> _Extracted text_
━━━━━━━━
- Hatta Location in Madhya Pradesh, India Hatta Hatta (India)
- Coordinates: 24°07′41″N 79°35′52″E﻿ / ﻿24.128112°N 79.597836°E
- Country: India
- State: Madhya Pradesh
- District: Damoh District

Government
- • MLA: Ms PL Tantway(BJP)
- Elevation: 393 m (1,289 ft)

Population (2011)
- • Total: 32,465

Languages
- • Official: Bundelkhandi
- Time zone: UTC+5:30 (IST)
- PIN: 470775
- Telephone code: 07604
- ISO 3166 code: IN-MP
- Vehicle registration: MP 34 34

= Hatta, Madhya Pradesh =

Hatta is the biggest Tehsil in Damoh district in the state of Madhya Pradesh, India. It is also headquarters of Hatta Tehsil.

== Villages ==
There are more than 600 villages in this tehsil. Due to many temples at the riverside, this place is known as Upkashi. This is a nature-rich town of the Damoh district. The Sunar River is the lifeline of Hatta. The town has been the part of Gondwana Empire, and King Hatteshah established this town. The buildings of Gondwana Kingdom are still present all over its boundaries. Independence activist Premchand Singhai hails from Hatta. The temples of Gourishankar ji and Maa chandi ji are the pilgrims of hatta. Two market bazariya and bada bajar are the main markets for jewelry, vegetables, Kirana, and agriculture marketing for villagers.

== Geography ==
The village is located at .
It is about 40 km north of Damoh on the banks of river Sunar.

== Demographics ==

As of 2011 India census, Hatta had a population of 32,465. Males constitute 52.7% of the population and females 47.3%. Hatta has an average literacy rate of 84.74%, higher than the national average of 74.04%: male literacy is 90.75%, and female literacy is 78.03%. In Hatta, 13.06% of the population is under 6 years of age.

== Education ==

Some of the higher secondary (class 6 to 12) schools in Hatta are:
- Kendriya Vidyalaya Sangathan, Hatta (Co-ed) (Start 17 Oct 2017)
━━━━━━━━
> _Dataset content_
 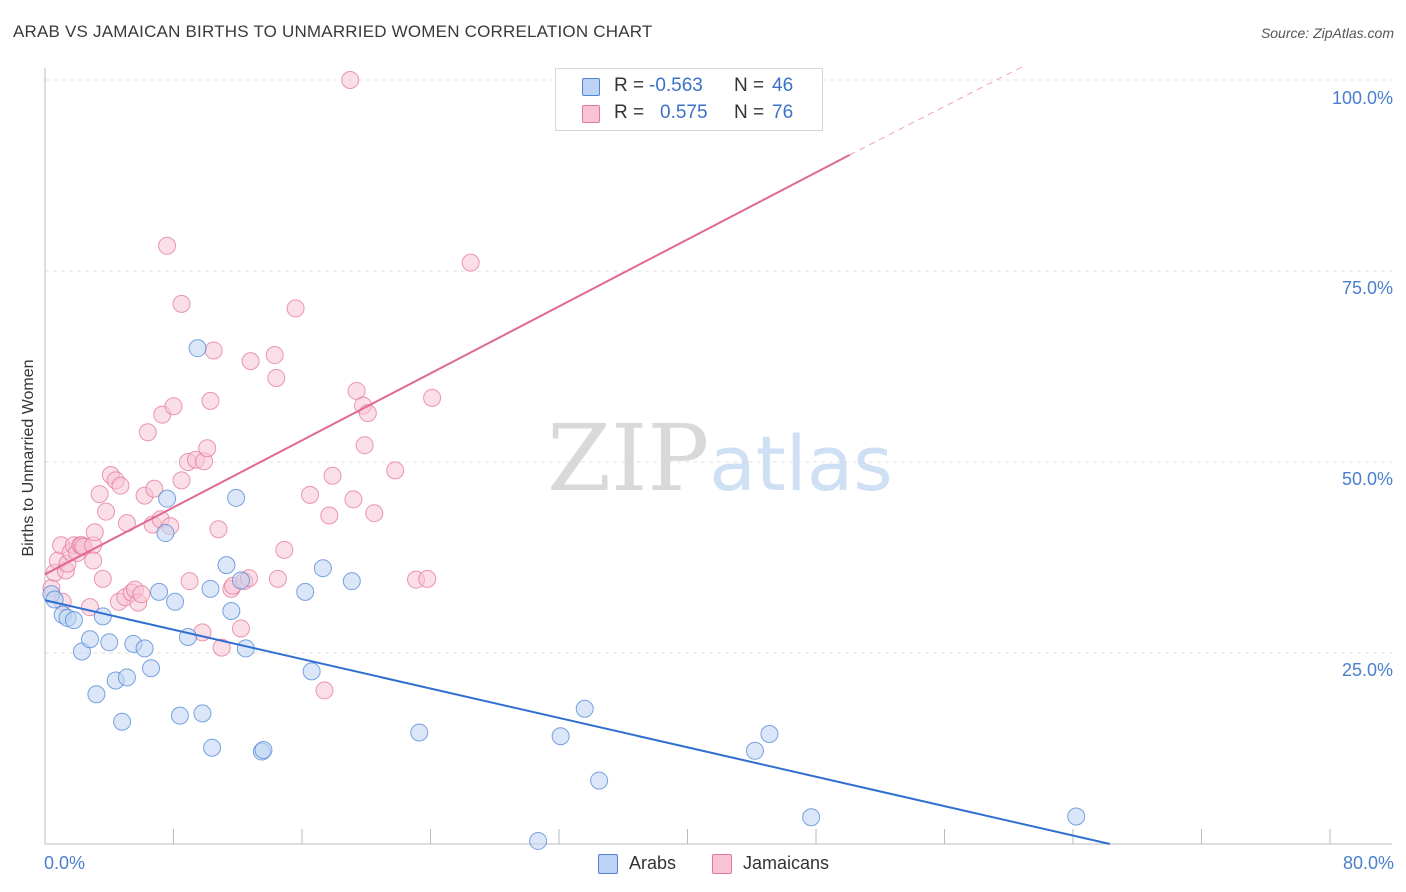 What do you see at coordinates (628, 458) in the screenshot?
I see `watermark-zip: ZIP` at bounding box center [628, 458].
━━━━━━━━
Translate this sentence from the text about Hatta into French: "Males constitute 52.7% of the population and females 47.3%." Rely solely on the text about Hatta and not on the listing.

> _Answer for the task_
Les hommes représentent 52,7 % de la population et les femmes 47,3 %.